ARCHITECT_WORKSPACE=/other/project architect run "PROMPT"
ARCHITECT_LOG_LEVEL=debug architect run "PROMPT"
Multiple configs with shell aliases
# In ~/.bashrc or ~/.zshrc
alias architect-dev='architect -c ~/configs/architect-dev.yaml'
alias architect-prod='architect -c ~/configs/architect-prod.yaml --mode confirm-all'
alias aresume='architect run -a resume --mode yolo --quiet'
alias areview='architect run -a review --mode yolo'
# Usage
aresume "explain this project"
areview "review src/auth.py"
architect-dev run "refactor config.py" -a build
11. MCP: remote tools
MCP (Model Context Protocol) allows the agent to use tools on remote servers.
mcp:
servers:
- name: github
url: http://localhost:3001
token_env: GITHUB_TOKEN
- name: database
url: https://mcp.company.com/db
token_env: DB_MCP_TOKEN
# MCP tools are discovered automatically
architect run "create a PR with the current changes" --mode yolo
# Disable MCP
architect run "PROMPT" --disable-mcp
# View available MCP tools
architect agents -c config.yaml
MCP tools are named mcp_{server}_{tool_name}. With parallel_tools=true, independent MCP tool calls execute in parallel, which is especially useful since they are network calls.
Auto-injection in allowed_tools: Starting from v0.16.2, discovered MCP tools are automatically injected into the active agent’s allowed_tools.
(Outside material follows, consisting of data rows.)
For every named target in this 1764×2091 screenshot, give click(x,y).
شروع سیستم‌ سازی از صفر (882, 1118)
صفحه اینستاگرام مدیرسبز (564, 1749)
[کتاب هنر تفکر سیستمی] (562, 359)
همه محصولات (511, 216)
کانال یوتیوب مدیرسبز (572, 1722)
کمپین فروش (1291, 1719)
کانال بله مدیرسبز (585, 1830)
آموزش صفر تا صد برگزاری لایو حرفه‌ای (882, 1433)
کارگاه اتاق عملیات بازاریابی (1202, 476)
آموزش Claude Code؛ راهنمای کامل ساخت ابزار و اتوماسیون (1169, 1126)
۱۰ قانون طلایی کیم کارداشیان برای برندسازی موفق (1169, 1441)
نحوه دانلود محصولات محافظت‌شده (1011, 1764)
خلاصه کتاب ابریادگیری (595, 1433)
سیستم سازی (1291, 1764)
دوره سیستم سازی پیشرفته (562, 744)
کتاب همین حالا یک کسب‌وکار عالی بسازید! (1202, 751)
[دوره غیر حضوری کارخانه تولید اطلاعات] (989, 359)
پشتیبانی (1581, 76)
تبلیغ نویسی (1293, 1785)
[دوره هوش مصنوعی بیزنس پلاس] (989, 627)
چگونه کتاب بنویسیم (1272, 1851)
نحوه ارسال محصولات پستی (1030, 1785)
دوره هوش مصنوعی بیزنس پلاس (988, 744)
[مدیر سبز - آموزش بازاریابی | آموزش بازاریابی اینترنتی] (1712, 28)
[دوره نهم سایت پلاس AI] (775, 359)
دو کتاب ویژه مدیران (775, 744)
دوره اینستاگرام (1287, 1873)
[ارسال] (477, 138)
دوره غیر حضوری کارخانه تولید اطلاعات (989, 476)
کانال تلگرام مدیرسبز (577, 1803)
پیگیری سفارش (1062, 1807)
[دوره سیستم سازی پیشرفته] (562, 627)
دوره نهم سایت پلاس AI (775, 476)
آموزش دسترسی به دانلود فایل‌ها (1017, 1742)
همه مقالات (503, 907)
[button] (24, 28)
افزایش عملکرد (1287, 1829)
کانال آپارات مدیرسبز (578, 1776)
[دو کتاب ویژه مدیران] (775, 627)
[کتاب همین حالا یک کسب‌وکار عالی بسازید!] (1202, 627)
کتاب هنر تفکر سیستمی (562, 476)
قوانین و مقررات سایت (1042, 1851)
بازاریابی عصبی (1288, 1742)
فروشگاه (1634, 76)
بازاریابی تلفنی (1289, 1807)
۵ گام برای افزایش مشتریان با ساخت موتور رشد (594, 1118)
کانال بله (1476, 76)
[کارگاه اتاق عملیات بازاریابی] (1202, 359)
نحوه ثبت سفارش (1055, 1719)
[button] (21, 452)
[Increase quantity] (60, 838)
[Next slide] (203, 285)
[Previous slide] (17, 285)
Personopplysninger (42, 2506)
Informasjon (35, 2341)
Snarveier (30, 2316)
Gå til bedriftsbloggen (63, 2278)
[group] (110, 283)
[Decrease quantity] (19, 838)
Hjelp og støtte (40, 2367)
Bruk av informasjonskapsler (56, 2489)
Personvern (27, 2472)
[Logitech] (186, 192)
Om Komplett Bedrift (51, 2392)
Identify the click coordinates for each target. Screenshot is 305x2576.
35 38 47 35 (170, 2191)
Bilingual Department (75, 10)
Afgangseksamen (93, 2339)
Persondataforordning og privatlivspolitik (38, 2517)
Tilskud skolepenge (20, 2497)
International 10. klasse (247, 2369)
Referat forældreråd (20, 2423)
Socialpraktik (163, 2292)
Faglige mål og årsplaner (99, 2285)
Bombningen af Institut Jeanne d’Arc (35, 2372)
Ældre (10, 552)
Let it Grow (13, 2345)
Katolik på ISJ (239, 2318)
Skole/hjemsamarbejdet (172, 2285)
You don’t need to list them manually in the agent configuration — just configure the MCP servers and the tools will be available to any agent.
12. Incremental editing tools (F9)
Starting from v0.9.0, the build agent has more precise editing tools than write_file:
edit_file — exact text substitution
The agent can modify a specific code block without rewriting the entire file.
# Example: the agent will use edit_file to change a function
architect run "change the calculate() function in utils.py to accept float parameters" \
-a build --mode yolo
The agent internally:
- Reads the file with
read_file - Identifies the block to change
- Calls
edit_filewith the exact text to replace and the new text - Verifies the result
Advantages over write_file:
- Consumes fewer tokens (only sends the changed block, not the entire file)
- Lower risk of losing unrelated code
- The change diff stays in the LLM history
apply_patch — unified diff
For multiple changes in a file:
# The agent can apply multiple changes at once
architect run "update the logging API in all modules" -a build --mode yolo
The agent can generate a unified diff and apply it directly.
Controlling the editing strategy
The BUILD_PROMPT includes a priority table that the agent follows:
1. edit_file — a single contiguous change (preferred)
2. apply_patch — multiple changes or pre-existing diff
3. write_file — new files or complete reorganization
There is no CLI flag to force a strategy — the agent decides based on the task.
13. Indexer and search tools (F10)
Starting from v0.10.0, the agent knows the project structure from the very beginning.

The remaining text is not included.